Over at Biodyne, the quest for new and improved biofertilizer offerings to share with grower-customers also continues. “When we launched in 2013, the message was all about increasing plant health and increasing yield,” says Farley. “Over the next several years, we learned through independent research and our own trials. About 90%-plus of the time when using our biological, we saw quicker and more even emergence, better early plant health and vigor, and increased plant biomass. Fast forward to harvest and an increase in yield maybe happened 65% to 75% of the time.
“Through continued research and our relationship with Next Level Ag Labs and the Agronomy 365 Platform, we have learned that there are many synergies and benefits can be obtained through a program approach and creating balance versus a one-size fits all approach,” he continues. “This has led to many innovations that are exciting and some never seen before in agriculture. For example, nutrient cycling through strategic application of our Environoc 401 and Environoc 501 technologies to maximize the benefits of each microbial team’s ability to transform unavailable nutrients from an unavailable form to a plant available form. This synergy is maximized by carbon retention by increasing soluble carbon through carbon release for increased carbon availability for sustained microbial bio stimulation.”
These efforts also extend to the soil, adds Farley. “A healthy plant requires a resilient soil, and you cannot have a resilient soil without a healthy plant,” he says. “Our belief is that a ‘healthy plant is the ultimate biostimulant’ and by combining the microbiology and science, with soils, tissues, and agronomy has led us to new in-furrow and foliar innovations and a true program approach to the acre.
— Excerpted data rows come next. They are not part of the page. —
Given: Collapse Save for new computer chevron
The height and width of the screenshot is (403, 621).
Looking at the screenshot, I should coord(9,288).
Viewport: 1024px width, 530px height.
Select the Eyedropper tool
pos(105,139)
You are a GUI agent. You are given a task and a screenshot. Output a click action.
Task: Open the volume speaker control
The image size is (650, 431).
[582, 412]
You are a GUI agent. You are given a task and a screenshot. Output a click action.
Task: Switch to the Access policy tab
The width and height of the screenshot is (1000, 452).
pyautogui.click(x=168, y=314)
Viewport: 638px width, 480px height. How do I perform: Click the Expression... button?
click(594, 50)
This approach creates optimum soil/plant nutrient timing and balance for better consistency and yield. Biodyne/BW Fusion take a balanced approach of potential nutrient reduction of 20 pounds of nitrogen, 50 pounds of phosphorus, and 20 pounds of potassium, as well as 100 pounds of pell lime. At the end of the day, yield is still the desired goal but the reallocation of traditional fertilizer dollars to a biological approach is a real-world opportunity as the market moves forward.”
Looking beyond the 2023 growing season, Farley foresees more market acceptance of biofertilizers from the entire agricultural business. “The biofertilizers market will continue to grow in the next years and growers, retailers, manufacturers, are all seeing value and will continue to invest resources to the development of their products in this space,” he says. “I would imagine that the market will continue to grow and this biofertilizers market is still in its infancy. It is an exciting time as this market grows, and we all learn together how to optimize opportunities around nutrient efficiency and increased farmer return-on-investment.”
DPH’s Messman also believes market growth is in the biofertilizers category future. Indeed, he points to several global influences and trends that seem to make this belief all the more certain.
“In addition, despite rising food costs due to inflation, societal pressure for more sustainable approaches to crop production remains high, if not higher, in 2023,” he says. “Growers continue choosing biofertilizers as a practical and economical way to adopt climate-smart practices while capturing a larger share of the sustainable food market demand.”